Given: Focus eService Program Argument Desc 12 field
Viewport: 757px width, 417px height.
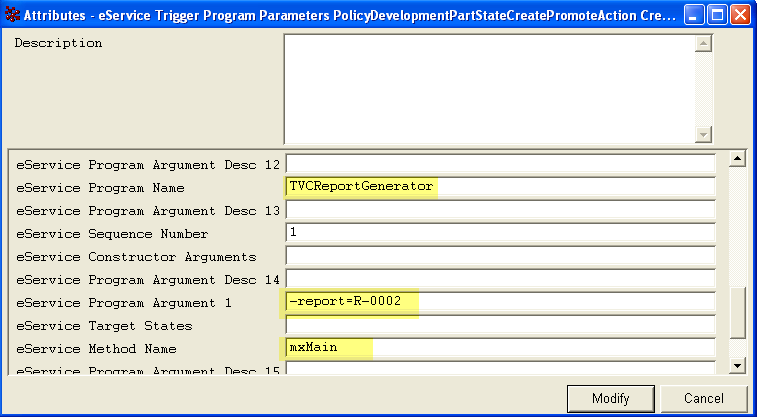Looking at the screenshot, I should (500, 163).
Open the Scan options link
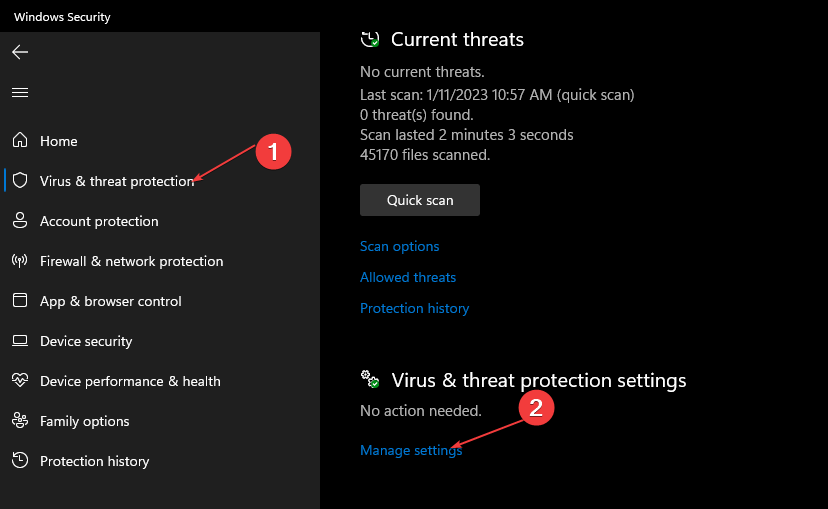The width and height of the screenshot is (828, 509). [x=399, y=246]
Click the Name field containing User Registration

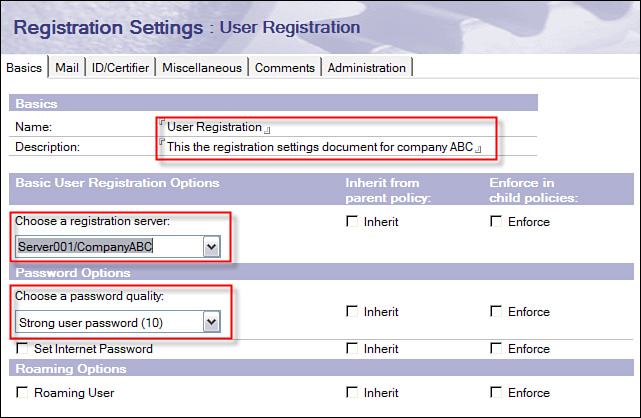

> [INSTRUÇÃO ESCRITA] Extraia todas as linhas de texto dos dados acima, sem mudar nada nelas. Deixe as imagens fora da resposta.

> [RESULTADO DA TAREFA]
Given: Focus eService Program Argument Desc 12 field
Viewport: 757px width, 417px height.
Looking at the screenshot, I should (500, 163).
Open the Scan options link
The width and height of the screenshot is (828, 509). [x=399, y=246]
Click the Name field containing User Registration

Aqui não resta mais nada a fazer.